REQUIRED WORK ▸
Go through the data and copy each line where the word "computer" shows up.
==================================================
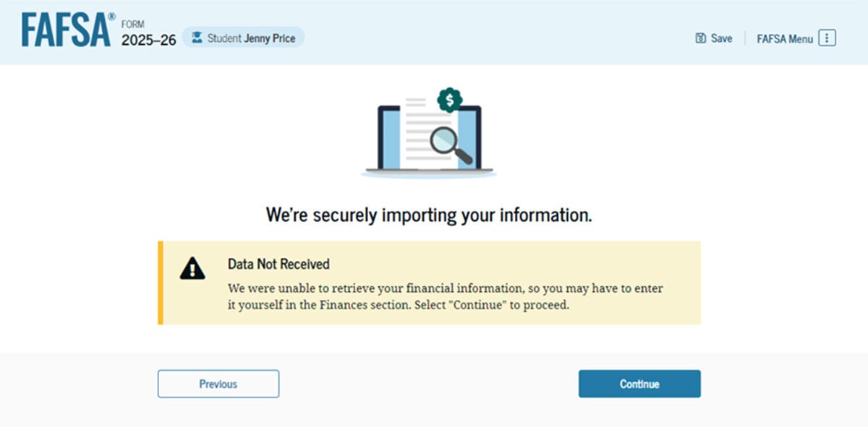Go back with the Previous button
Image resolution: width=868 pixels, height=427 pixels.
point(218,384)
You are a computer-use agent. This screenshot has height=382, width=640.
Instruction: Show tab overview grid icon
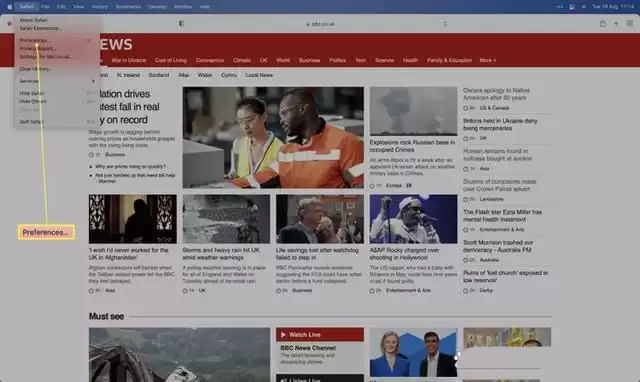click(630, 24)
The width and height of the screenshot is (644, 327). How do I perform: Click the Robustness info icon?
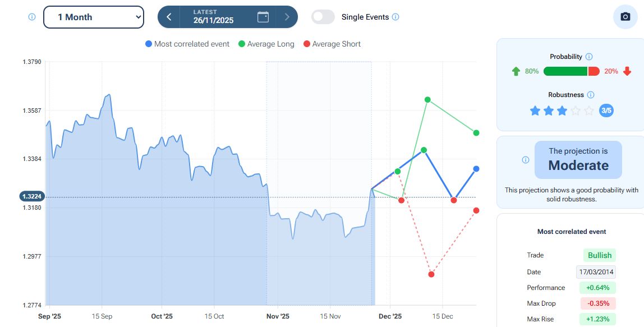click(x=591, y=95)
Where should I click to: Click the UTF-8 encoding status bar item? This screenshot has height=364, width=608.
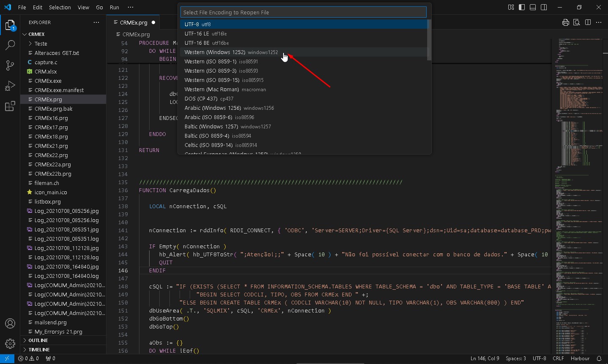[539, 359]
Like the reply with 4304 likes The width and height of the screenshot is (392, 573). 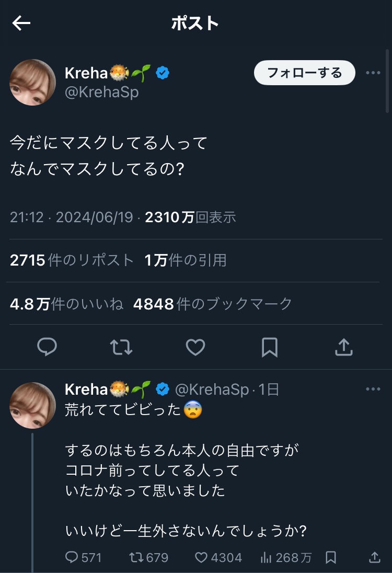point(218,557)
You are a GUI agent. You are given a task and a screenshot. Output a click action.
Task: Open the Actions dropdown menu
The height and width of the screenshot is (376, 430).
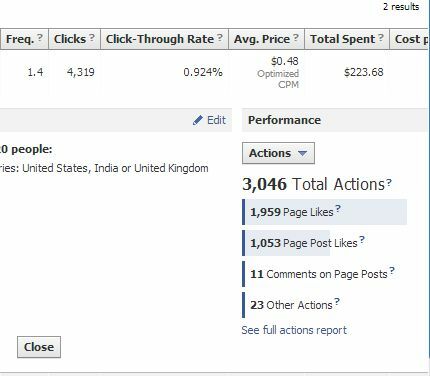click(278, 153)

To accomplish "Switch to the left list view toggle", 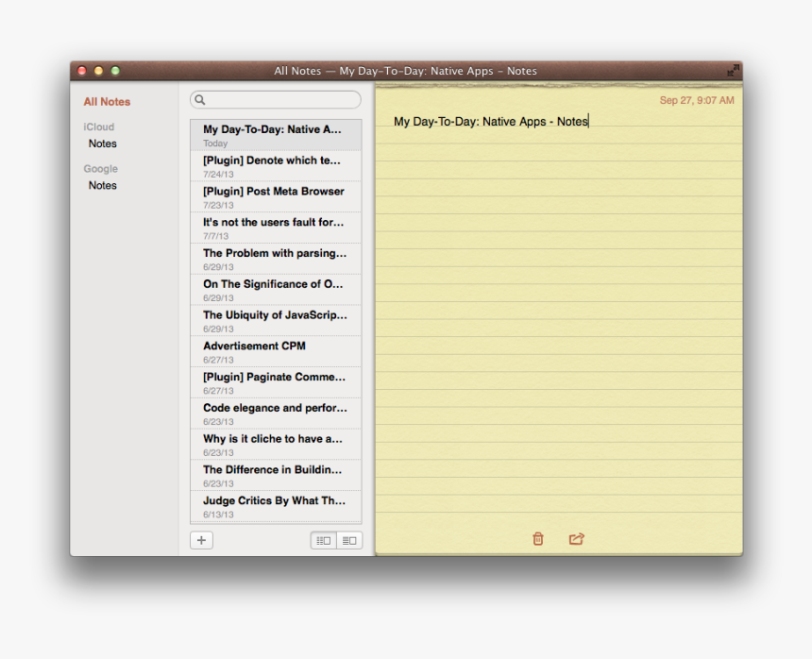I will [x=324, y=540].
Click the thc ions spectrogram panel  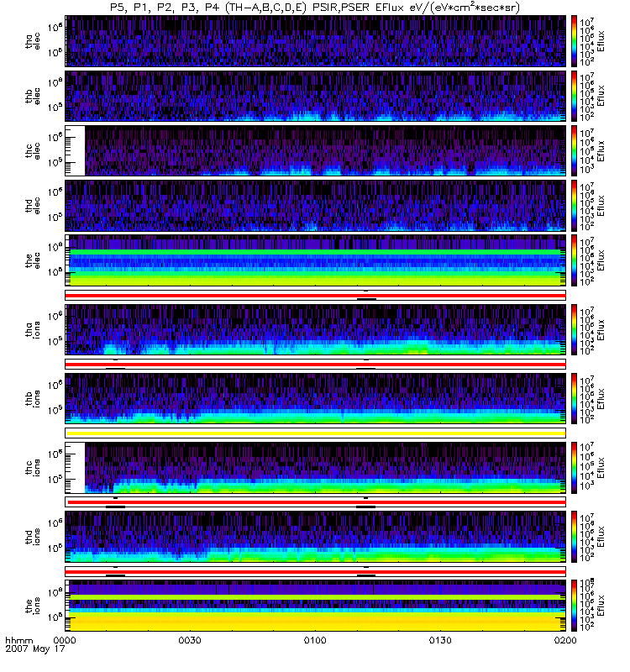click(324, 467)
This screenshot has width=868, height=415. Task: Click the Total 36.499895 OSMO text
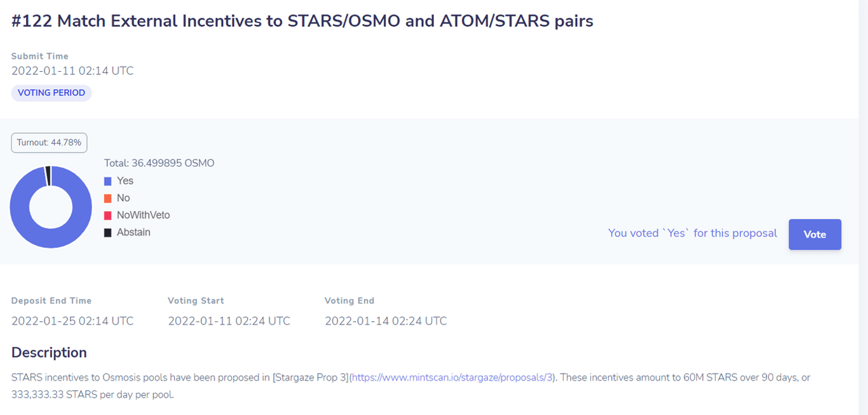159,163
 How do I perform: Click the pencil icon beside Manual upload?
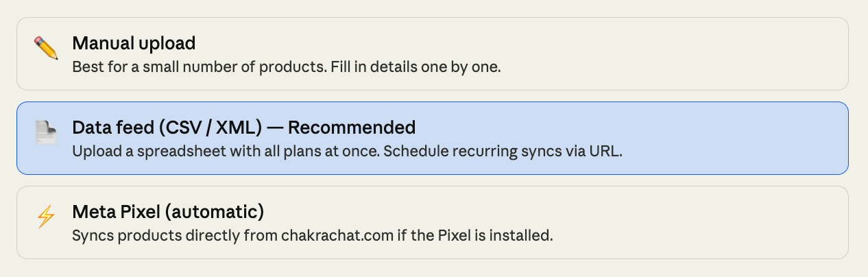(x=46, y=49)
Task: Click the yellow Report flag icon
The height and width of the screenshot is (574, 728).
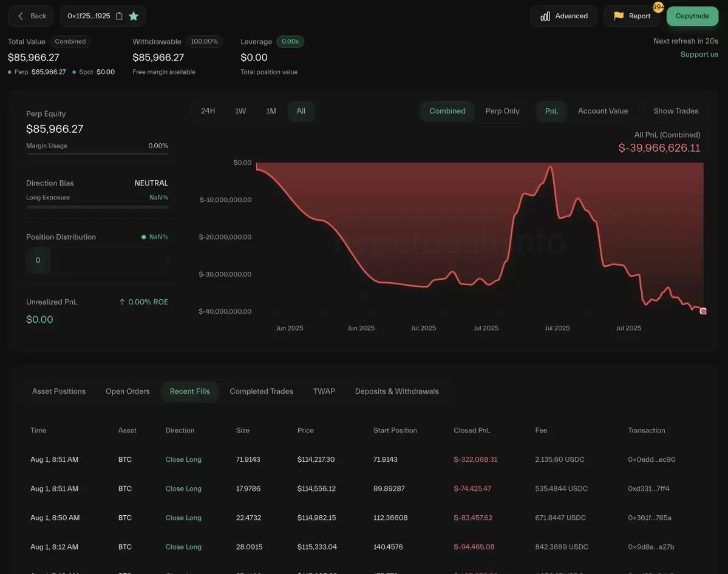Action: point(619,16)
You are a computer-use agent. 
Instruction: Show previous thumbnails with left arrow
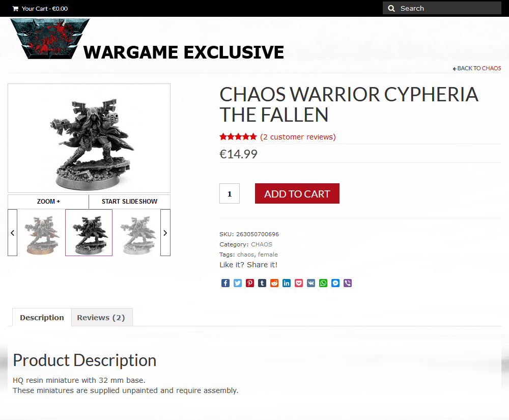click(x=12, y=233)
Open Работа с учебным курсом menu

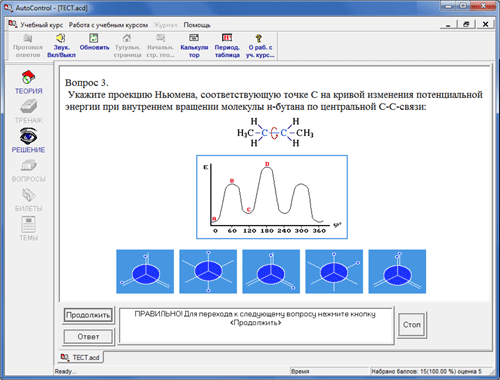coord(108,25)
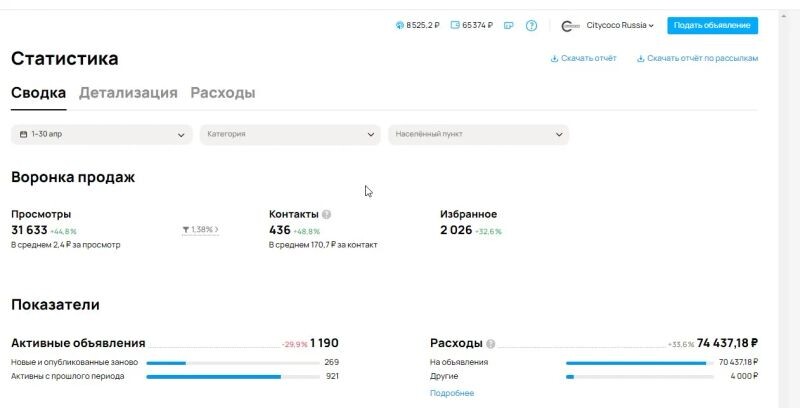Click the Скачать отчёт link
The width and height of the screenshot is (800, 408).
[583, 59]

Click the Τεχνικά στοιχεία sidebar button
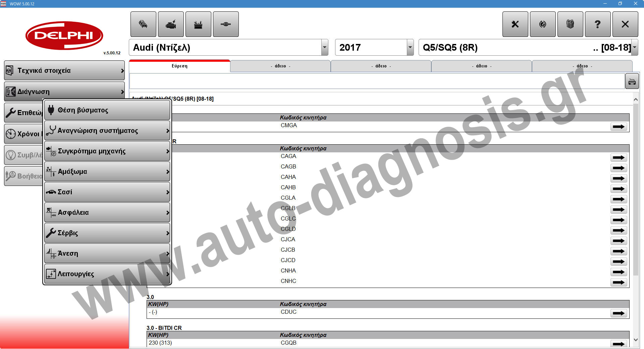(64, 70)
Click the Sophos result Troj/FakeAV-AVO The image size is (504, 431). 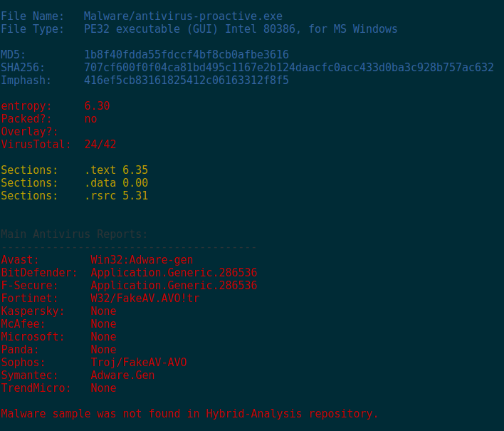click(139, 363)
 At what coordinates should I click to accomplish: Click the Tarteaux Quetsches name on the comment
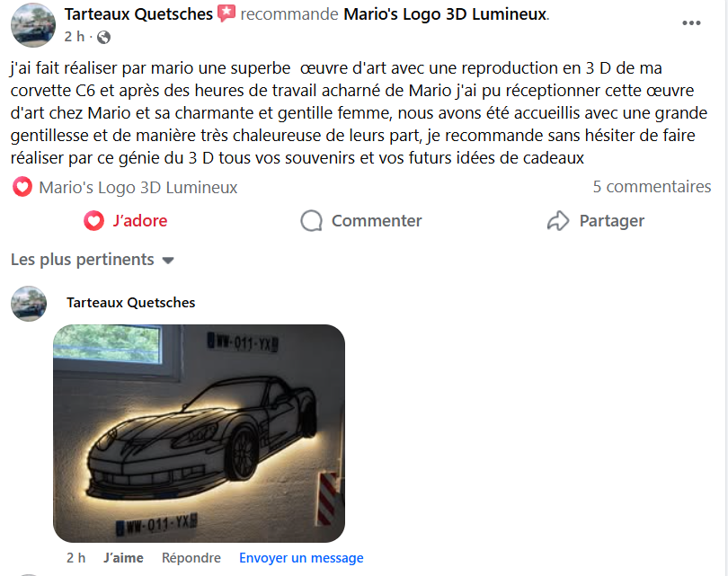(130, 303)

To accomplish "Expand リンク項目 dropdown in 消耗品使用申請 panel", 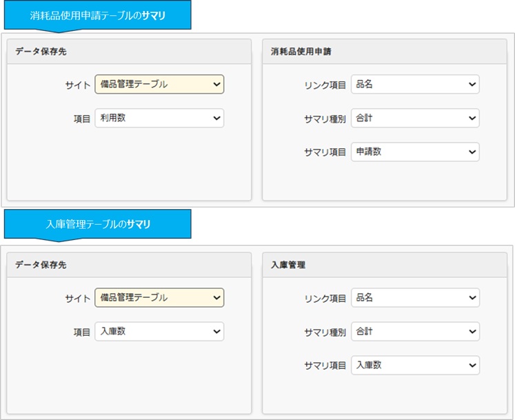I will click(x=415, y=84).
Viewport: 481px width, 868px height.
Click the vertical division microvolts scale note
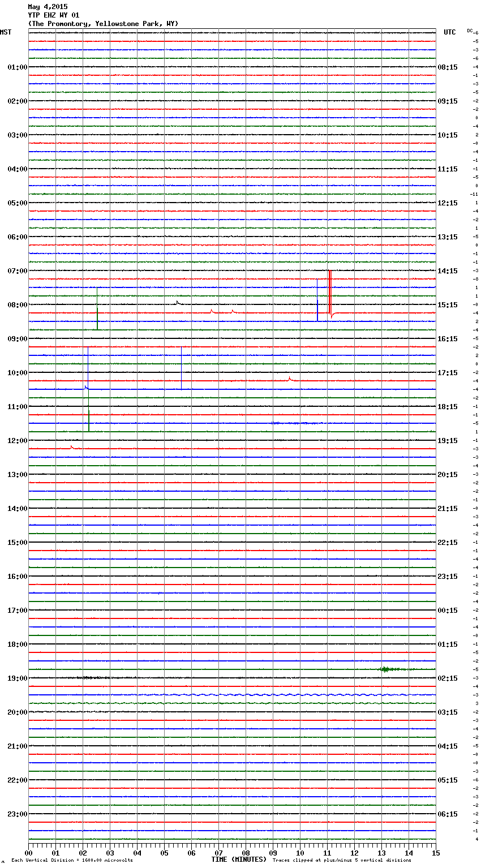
==================================================
EXERCISE OUTPUT ▸
You are a computer-use agent. This screenshot has height=382, width=640.
You are a computer-use agent. 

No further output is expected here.